Chemo- and bio-stratigraphic constraints on Cretaceous-Paleocene biotic turnover in the southern Tethys low-oxygen margin, Egypt

Abstract

The late Cretaceous-Danian (K-Pg) organic-rich sequence is a global archive that witnessed abrupt paleo-condition changes during a high sea-level. In Egypt, this sequence is present in the Duwi and Dakhla formations as an E-W belt from the Red Sea to the Western Desert. We analyzed elemental and isotopic distributions in an age-constrained core from the Quseir area to understand paleoclimatic and paleoenvironmental factors influencing its deposition. Calcareous nannofossil and the chemical index of alteration (CIA) confirm a global cooling trend during the late Cretaceous, with two warming episodes indicating early phases of the Deccan volcanism. The Danian stage experienced a warm climate and intense chemical weathering. Mo-U enrichment factors covariation suggest deposition under oxygen-deficient conditions with evident watermass restrictions. High-productivity-indicating taxa were more abundant in Danian strata than in late Cretaceous strata, consistent with organic carbon characteristics. The δ13COrg-δ15N data show temporal heterogeneity due to organic matter type, redox conditions, preservation, stratigraphic condensation, and recycling of isotopically-light CO2. The negative δ13COrg shift around the K-Pg transition is globally correlative. Dynamic pyrite δ34S distribution resulted from variation in riverine influx, degree of pore-water openness, sulfate reduction rate, and diagenetic disproportionation of sulfur intermediates.
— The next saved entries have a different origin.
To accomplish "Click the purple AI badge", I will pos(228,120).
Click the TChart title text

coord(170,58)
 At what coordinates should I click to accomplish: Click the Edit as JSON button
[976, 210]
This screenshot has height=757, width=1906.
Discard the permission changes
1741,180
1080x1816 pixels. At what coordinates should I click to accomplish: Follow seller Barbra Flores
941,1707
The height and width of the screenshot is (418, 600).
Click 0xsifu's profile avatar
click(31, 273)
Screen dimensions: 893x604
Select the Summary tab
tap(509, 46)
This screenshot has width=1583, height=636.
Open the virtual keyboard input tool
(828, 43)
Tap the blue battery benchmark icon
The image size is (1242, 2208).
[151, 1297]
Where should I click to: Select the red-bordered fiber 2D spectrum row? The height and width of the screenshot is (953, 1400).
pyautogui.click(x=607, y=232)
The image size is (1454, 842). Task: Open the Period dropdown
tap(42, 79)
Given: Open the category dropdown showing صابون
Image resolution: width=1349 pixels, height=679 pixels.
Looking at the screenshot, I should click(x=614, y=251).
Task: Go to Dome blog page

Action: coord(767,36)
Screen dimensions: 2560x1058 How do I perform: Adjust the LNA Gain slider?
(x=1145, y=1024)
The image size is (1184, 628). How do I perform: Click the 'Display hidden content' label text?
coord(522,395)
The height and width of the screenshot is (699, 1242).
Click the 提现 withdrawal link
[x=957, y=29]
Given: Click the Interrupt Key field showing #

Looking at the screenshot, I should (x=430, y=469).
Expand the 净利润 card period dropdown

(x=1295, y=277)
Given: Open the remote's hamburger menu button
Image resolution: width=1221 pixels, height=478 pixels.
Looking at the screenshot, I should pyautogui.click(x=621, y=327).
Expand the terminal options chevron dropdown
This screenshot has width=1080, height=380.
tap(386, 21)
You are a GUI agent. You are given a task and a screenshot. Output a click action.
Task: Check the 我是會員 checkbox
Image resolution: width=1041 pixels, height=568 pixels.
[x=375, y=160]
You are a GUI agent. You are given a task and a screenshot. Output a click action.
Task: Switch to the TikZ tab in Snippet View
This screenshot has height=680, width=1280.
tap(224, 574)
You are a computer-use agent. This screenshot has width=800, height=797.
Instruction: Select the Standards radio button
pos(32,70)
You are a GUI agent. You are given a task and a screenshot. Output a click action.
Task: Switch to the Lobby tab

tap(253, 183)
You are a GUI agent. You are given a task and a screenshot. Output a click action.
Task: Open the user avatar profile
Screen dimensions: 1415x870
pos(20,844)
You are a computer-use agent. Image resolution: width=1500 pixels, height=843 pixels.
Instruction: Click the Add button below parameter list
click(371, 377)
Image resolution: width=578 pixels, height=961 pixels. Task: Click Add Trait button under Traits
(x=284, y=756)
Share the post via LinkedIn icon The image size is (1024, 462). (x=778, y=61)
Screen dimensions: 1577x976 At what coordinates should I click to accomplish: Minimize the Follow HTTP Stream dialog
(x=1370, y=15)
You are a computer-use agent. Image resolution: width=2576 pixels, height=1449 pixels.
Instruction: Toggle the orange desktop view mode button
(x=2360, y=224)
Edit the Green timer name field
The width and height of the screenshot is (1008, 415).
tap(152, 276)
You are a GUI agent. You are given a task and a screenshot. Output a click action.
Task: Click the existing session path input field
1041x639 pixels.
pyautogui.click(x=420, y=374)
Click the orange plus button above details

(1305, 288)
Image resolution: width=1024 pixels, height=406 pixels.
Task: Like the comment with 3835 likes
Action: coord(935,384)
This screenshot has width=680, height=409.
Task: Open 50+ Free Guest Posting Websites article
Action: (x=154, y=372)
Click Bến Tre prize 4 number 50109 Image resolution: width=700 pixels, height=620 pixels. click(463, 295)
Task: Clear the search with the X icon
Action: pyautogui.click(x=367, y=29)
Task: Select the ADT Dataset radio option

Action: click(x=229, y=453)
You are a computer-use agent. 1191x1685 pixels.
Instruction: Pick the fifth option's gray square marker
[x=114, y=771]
Generally, radiogenic 187Os/188Os values were observed that were seemingly influenced by continental weathering and subsequent runoff influx of 187Os/188Os under a greenhouse climate. A positive 187Os/188Os shift to 3.68 (187Os/188Osi of 0.74) occurred at the onset of the Dakhla organic-rich spike. However, without a precise correlative stratigraphic framework, a global or regional seawater isotopic shift cannot be confirmed. We suggest that temporal variations in organic matter composition, redox, watermass conditions, and isotope fractionation of the K-Pg sequence in the study area were driven by discrepancies in climate, sea-level, and tectonic uplift. Further integrated approaches are needed to explore the geospheric drivers of this organic-rich sequence in time-equivalent sections.